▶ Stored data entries

┄┄┄┄┄┄┄┄┄┄

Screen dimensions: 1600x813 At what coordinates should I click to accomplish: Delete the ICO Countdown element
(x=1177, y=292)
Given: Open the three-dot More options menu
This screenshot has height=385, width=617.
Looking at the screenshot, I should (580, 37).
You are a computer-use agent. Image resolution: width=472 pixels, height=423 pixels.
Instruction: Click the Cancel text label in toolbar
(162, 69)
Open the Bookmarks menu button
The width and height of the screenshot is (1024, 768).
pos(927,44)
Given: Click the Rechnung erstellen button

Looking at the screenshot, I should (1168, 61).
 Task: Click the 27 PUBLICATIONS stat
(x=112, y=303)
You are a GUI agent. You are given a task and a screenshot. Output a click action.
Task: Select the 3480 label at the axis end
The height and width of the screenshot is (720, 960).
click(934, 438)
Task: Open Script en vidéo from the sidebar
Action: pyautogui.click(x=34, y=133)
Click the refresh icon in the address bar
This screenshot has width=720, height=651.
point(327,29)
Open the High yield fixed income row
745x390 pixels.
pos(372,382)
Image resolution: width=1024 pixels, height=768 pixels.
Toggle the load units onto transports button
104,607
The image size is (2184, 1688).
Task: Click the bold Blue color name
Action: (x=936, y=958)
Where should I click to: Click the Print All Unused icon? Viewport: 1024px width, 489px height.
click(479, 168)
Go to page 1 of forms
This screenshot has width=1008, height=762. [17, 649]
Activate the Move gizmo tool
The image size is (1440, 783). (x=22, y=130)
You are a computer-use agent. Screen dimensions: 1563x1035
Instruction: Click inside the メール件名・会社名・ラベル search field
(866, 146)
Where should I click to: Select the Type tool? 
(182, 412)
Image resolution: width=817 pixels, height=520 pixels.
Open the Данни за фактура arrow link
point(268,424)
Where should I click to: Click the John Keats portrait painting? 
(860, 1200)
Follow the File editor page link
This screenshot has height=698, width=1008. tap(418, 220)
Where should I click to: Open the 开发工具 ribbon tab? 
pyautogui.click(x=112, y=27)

┄┄┄┄┄┄┄┄┄┄

▶ TASK STATEMENT
Repeat the data verbatim.

▶ EXERCISE SOLUTION
Screen dimensions: 1600x813 At what coordinates should I click to accomplish: Delete the ICO Countdown element
(x=1177, y=292)
Given: Open the three-dot More options menu
This screenshot has height=385, width=617.
Looking at the screenshot, I should (580, 37).
You are a computer-use agent. Image resolution: width=472 pixels, height=423 pixels.
Instruction: Click the Cancel text label in toolbar
(162, 69)
Open the Bookmarks menu button
The width and height of the screenshot is (1024, 768).
pos(927,44)
Given: Click the Rechnung erstellen button

Looking at the screenshot, I should (1168, 61).
 Task: Click the 27 PUBLICATIONS stat
(x=112, y=303)
You are a GUI agent. You are given a task and a screenshot. Output a click action.
Task: Select the 3480 label at the axis end
The height and width of the screenshot is (720, 960).
click(934, 438)
Task: Open Script en vidéo from the sidebar
Action: pyautogui.click(x=34, y=133)
Click the refresh icon in the address bar
This screenshot has width=720, height=651.
point(327,29)
Open the High yield fixed income row
745x390 pixels.
pos(372,382)
Image resolution: width=1024 pixels, height=768 pixels.
Toggle the load units onto transports button
104,607
The image size is (2184, 1688).
Task: Click the bold Blue color name
Action: (x=936, y=958)
Where should I click to: Click the Print All Unused icon? Viewport: 1024px width, 489px height.
click(479, 168)
Go to page 1 of forms
This screenshot has width=1008, height=762. [17, 649]
Activate the Move gizmo tool
The image size is (1440, 783). (x=22, y=130)
You are a computer-use agent. Screen dimensions: 1563x1035
Instruction: Click inside the メール件名・会社名・ラベル search field
(866, 146)
Where should I click to: Select the Type tool? 
(182, 412)
Image resolution: width=817 pixels, height=520 pixels.
Open the Данни за фактура arrow link
point(268,424)
Where should I click to: Click the John Keats portrait painting? 
(860, 1200)
Follow the File editor page link
This screenshot has height=698, width=1008. tap(418, 220)
Where should I click to: Open the 开发工具 ribbon tab? 
pyautogui.click(x=112, y=27)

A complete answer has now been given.